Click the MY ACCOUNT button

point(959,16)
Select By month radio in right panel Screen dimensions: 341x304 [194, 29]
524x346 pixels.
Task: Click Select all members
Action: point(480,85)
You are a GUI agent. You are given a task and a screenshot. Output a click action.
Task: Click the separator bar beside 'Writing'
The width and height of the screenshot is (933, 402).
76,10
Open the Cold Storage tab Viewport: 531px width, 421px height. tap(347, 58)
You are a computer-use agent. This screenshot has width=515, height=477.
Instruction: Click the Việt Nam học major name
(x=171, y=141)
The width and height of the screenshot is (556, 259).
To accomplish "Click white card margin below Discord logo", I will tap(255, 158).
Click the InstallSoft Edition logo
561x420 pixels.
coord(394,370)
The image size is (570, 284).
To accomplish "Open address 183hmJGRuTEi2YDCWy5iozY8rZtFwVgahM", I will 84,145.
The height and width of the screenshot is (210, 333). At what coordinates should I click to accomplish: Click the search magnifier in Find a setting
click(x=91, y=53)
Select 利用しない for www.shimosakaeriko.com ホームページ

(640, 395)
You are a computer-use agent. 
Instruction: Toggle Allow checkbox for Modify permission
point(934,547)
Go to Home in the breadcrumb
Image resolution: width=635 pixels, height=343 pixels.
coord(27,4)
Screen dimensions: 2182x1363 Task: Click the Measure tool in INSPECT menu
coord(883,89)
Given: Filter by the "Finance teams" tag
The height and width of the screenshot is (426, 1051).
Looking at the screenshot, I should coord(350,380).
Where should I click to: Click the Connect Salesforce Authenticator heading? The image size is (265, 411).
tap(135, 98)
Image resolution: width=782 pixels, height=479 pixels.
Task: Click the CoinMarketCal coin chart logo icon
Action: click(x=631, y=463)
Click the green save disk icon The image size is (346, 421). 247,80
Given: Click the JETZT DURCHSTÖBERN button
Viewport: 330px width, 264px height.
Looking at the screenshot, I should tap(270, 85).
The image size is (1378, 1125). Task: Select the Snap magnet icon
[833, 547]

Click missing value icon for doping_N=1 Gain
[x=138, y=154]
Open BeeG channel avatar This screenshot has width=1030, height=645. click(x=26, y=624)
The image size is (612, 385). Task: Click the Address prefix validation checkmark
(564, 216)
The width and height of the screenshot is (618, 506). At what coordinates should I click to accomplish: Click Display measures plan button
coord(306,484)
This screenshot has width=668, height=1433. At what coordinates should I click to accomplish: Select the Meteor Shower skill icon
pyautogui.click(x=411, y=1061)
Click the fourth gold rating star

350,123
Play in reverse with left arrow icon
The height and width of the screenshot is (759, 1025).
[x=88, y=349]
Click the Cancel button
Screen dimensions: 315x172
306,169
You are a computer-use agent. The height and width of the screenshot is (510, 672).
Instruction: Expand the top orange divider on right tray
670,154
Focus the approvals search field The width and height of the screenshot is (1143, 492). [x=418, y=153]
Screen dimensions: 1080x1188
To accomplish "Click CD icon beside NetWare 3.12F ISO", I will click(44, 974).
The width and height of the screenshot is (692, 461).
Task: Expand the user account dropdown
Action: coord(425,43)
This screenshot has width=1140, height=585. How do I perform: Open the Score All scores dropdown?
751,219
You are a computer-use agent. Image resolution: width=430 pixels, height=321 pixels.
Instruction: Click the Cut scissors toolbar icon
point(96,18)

What the exercise asks ::
Print all the lines exactly as they occur in the listing.

Result of this task ::
Click the MY ACCOUNT button

point(959,16)
Select By month radio in right panel Screen dimensions: 341x304 [194, 29]
524x346 pixels.
Task: Click Select all members
Action: point(480,85)
You are a GUI agent. You are given a task and a screenshot. Output a click action.
Task: Click the separator bar beside 'Writing'
The width and height of the screenshot is (933, 402).
76,10
Open the Cold Storage tab Viewport: 531px width, 421px height. tap(347, 58)
You are a computer-use agent. This screenshot has width=515, height=477.
Instruction: Click the Việt Nam học major name
(x=171, y=141)
The width and height of the screenshot is (556, 259).
To accomplish "Click white card margin below Discord logo", I will tap(255, 158).
Click the InstallSoft Edition logo
561x420 pixels.
coord(394,370)
The image size is (570, 284).
To accomplish "Open address 183hmJGRuTEi2YDCWy5iozY8rZtFwVgahM", I will 84,145.
The height and width of the screenshot is (210, 333). At what coordinates should I click to accomplish: Click the search magnifier in Find a setting
click(x=91, y=53)
Select 利用しない for www.shimosakaeriko.com ホームページ

(640, 395)
You are a computer-use agent. 
Instruction: Toggle Allow checkbox for Modify permission
point(934,547)
Go to Home in the breadcrumb
Image resolution: width=635 pixels, height=343 pixels.
coord(27,4)
Screen dimensions: 2182x1363 Task: Click the Measure tool in INSPECT menu
coord(883,89)
Given: Filter by the "Finance teams" tag
The height and width of the screenshot is (426, 1051).
Looking at the screenshot, I should coord(350,380).
Where should I click to: Click the Connect Salesforce Authenticator heading? The image size is (265, 411).
tap(135, 98)
Image resolution: width=782 pixels, height=479 pixels.
Task: Click the CoinMarketCal coin chart logo icon
Action: click(x=631, y=463)
Click the green save disk icon The image size is (346, 421). 247,80
Given: Click the JETZT DURCHSTÖBERN button
Viewport: 330px width, 264px height.
Looking at the screenshot, I should tap(270, 85).
The image size is (1378, 1125). Task: Select the Snap magnet icon
[833, 547]

Click missing value icon for doping_N=1 Gain
[x=138, y=154]
Open BeeG channel avatar This screenshot has width=1030, height=645. click(x=26, y=624)
The image size is (612, 385). Task: Click the Address prefix validation checkmark
(564, 216)
The width and height of the screenshot is (618, 506). At what coordinates should I click to accomplish: Click Display measures plan button
coord(306,484)
This screenshot has width=668, height=1433. At what coordinates should I click to accomplish: Select the Meteor Shower skill icon
pyautogui.click(x=411, y=1061)
Click the fourth gold rating star

350,123
Play in reverse with left arrow icon
The height and width of the screenshot is (759, 1025).
[x=88, y=349]
Click the Cancel button
Screen dimensions: 315x172
306,169
You are a computer-use agent. The height and width of the screenshot is (510, 672).
Instruction: Expand the top orange divider on right tray
670,154
Focus the approvals search field The width and height of the screenshot is (1143, 492). [x=418, y=153]
Screen dimensions: 1080x1188
To accomplish "Click CD icon beside NetWare 3.12F ISO", I will click(44, 974).
The width and height of the screenshot is (692, 461).
Task: Expand the user account dropdown
Action: coord(425,43)
This screenshot has width=1140, height=585. How do I perform: Open the Score All scores dropdown?
751,219
You are a computer-use agent. Image resolution: width=430 pixels, height=321 pixels.
Instruction: Click the Cut scissors toolbar icon
point(96,18)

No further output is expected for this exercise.